* **Exercise goal**: Search the records that follow and extract every line containing the string "Launch".

Collected data entries
◇ ◇ ◇ ◇ ◇ ◇ ◇

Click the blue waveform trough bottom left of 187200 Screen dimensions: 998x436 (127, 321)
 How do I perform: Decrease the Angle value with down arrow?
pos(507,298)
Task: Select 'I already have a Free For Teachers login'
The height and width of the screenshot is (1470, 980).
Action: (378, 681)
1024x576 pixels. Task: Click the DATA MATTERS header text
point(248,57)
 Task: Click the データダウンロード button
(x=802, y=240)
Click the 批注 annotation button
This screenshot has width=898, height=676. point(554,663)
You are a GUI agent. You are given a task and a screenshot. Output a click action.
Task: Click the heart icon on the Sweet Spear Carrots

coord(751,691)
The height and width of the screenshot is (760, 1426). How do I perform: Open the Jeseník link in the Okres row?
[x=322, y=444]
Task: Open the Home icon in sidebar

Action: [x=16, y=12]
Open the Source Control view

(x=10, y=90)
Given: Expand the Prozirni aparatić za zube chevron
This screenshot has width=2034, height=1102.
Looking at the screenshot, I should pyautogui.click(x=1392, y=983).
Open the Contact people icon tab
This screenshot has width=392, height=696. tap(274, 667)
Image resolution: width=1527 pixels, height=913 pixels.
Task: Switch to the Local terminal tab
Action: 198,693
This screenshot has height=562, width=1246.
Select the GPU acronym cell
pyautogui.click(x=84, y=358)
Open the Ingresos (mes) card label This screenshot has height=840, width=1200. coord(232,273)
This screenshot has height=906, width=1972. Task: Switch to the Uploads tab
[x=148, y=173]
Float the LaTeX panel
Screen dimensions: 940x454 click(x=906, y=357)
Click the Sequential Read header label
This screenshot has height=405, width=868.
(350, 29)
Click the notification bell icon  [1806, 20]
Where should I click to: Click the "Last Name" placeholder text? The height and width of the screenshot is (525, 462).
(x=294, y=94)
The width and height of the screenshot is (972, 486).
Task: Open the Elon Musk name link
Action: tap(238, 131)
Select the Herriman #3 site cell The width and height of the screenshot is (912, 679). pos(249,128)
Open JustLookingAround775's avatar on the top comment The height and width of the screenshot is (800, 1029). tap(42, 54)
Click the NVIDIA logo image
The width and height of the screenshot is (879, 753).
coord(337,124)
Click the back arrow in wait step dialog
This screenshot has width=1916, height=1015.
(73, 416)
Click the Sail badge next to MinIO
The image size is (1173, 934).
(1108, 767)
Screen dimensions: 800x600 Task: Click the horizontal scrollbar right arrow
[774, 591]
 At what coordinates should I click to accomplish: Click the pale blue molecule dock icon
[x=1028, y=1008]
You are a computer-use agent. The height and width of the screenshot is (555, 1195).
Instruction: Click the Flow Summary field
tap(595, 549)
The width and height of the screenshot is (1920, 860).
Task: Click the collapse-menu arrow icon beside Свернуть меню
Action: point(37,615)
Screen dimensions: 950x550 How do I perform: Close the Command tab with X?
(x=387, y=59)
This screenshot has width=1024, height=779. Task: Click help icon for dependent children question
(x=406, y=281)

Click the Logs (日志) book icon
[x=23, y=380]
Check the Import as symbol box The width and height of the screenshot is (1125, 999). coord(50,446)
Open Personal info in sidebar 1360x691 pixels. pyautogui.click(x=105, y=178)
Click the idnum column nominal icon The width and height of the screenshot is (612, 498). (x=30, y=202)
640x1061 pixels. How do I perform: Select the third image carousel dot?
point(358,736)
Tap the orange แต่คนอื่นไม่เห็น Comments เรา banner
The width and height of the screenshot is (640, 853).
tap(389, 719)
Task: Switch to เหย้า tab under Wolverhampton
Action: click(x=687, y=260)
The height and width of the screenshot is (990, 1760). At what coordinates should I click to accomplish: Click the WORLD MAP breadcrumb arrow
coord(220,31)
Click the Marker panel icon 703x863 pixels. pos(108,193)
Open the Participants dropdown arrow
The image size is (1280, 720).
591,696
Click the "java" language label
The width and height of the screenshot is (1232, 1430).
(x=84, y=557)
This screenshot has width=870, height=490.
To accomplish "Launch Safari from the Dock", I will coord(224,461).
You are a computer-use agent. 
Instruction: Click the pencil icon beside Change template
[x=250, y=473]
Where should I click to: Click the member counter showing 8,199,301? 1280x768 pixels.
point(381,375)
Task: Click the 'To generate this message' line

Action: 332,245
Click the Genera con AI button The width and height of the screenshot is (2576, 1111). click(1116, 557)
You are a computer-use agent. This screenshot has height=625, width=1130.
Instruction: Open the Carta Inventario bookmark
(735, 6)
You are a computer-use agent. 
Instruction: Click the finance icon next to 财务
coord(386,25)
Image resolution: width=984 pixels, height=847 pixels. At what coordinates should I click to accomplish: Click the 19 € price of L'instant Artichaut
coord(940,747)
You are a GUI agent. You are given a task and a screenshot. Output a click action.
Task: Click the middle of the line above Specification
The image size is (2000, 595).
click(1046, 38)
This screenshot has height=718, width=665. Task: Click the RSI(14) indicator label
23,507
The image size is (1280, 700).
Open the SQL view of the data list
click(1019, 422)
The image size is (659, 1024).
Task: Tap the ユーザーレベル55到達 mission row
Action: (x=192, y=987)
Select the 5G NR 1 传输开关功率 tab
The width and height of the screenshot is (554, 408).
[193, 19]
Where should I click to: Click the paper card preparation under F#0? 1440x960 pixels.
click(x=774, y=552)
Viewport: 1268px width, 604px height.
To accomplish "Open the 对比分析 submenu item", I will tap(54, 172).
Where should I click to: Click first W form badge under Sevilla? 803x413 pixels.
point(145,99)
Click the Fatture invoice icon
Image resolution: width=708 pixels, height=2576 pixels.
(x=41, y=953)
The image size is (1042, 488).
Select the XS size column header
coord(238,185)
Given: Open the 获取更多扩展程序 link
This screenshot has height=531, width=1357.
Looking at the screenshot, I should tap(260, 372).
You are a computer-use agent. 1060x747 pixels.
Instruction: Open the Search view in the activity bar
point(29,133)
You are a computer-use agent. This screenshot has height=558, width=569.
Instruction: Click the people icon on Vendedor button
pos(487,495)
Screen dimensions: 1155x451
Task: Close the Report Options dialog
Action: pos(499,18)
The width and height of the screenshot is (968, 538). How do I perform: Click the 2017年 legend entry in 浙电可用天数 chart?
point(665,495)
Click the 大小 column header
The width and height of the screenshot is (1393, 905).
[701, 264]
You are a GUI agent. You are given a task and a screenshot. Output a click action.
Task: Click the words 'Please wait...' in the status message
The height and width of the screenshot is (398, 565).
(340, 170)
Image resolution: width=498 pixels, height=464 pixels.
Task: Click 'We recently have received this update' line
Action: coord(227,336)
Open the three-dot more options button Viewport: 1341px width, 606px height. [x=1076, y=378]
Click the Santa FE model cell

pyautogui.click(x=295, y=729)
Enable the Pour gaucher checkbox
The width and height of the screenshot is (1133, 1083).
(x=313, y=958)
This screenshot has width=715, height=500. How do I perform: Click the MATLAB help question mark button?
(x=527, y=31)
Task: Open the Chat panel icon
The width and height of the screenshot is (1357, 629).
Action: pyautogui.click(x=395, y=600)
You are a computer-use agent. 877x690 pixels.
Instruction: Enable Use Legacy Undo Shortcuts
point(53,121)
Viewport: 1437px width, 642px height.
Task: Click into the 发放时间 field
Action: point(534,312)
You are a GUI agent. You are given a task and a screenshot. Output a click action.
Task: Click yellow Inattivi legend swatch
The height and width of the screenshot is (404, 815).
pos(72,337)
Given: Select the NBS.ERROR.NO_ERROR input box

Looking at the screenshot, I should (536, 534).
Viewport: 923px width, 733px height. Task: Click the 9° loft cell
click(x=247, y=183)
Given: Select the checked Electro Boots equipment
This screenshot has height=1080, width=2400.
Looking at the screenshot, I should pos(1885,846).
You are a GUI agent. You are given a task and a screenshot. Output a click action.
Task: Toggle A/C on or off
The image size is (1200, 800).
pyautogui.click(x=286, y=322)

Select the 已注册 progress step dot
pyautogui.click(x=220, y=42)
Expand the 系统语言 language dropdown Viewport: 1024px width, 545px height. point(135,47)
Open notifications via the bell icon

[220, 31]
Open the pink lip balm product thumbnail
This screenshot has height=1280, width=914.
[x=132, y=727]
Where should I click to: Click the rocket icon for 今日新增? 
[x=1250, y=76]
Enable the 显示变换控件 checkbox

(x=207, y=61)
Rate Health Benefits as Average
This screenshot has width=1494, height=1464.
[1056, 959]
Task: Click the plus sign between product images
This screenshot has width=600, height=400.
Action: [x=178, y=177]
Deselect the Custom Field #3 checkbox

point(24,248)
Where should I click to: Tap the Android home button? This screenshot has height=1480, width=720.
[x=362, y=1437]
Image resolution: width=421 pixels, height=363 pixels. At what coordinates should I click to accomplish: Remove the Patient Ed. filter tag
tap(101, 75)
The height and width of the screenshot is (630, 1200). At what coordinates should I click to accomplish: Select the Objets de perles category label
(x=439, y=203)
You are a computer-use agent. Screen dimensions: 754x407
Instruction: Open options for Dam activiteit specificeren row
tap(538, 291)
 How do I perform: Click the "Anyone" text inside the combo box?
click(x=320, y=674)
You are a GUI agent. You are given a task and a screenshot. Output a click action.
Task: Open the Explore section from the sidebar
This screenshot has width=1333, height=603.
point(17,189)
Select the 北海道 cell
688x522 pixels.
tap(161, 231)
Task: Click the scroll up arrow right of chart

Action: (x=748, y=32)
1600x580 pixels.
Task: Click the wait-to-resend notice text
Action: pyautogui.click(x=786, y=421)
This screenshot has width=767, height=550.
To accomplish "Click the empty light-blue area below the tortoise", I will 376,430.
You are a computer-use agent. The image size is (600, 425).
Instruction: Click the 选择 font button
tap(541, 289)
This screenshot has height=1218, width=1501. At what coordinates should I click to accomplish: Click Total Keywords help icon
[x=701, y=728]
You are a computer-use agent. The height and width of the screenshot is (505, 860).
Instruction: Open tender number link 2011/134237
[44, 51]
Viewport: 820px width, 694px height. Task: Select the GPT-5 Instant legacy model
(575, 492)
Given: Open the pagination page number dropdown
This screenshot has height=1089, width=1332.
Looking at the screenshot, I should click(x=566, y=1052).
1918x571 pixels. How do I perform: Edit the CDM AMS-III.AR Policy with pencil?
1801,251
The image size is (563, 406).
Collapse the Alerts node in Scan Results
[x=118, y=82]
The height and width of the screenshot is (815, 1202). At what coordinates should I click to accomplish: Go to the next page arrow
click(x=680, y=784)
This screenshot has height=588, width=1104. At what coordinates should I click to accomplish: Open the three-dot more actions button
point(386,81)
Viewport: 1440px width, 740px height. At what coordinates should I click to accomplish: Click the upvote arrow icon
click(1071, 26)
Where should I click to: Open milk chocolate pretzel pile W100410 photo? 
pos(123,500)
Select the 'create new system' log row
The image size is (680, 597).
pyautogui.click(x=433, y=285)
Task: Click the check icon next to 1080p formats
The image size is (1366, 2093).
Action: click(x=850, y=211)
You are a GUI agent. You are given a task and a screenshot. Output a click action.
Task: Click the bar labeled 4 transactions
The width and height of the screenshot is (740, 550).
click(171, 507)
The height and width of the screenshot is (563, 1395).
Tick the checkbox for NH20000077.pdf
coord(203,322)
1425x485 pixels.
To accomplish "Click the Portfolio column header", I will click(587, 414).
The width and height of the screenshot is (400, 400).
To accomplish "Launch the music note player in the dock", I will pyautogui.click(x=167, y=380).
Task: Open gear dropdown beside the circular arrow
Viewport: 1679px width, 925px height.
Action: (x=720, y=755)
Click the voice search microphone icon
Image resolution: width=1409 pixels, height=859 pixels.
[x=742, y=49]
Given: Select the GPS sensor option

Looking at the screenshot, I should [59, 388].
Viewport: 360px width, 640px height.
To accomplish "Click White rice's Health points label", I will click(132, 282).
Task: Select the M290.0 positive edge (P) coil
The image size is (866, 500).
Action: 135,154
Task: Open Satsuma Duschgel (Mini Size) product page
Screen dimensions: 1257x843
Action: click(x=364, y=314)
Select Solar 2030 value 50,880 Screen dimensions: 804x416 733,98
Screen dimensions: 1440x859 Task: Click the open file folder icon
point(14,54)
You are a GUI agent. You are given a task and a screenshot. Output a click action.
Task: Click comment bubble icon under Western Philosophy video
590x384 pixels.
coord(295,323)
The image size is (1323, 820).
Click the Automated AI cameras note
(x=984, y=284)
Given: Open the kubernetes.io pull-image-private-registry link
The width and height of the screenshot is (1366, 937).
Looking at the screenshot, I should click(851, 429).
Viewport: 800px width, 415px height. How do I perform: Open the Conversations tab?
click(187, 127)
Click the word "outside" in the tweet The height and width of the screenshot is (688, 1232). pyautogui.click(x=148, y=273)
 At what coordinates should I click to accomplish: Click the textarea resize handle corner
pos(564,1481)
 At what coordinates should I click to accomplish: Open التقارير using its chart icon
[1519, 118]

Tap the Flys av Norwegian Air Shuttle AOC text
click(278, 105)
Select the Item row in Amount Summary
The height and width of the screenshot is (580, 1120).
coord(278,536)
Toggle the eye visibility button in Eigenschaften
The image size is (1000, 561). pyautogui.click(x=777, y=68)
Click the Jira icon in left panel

◇ ◇ ◇ ◇ ◇ ◇ ◇

* **Solution**:
To accomplish "Launch Safari from the Dock", I will coord(224,461).
To accomplish "Launch the music note player in the dock", I will pyautogui.click(x=167, y=380).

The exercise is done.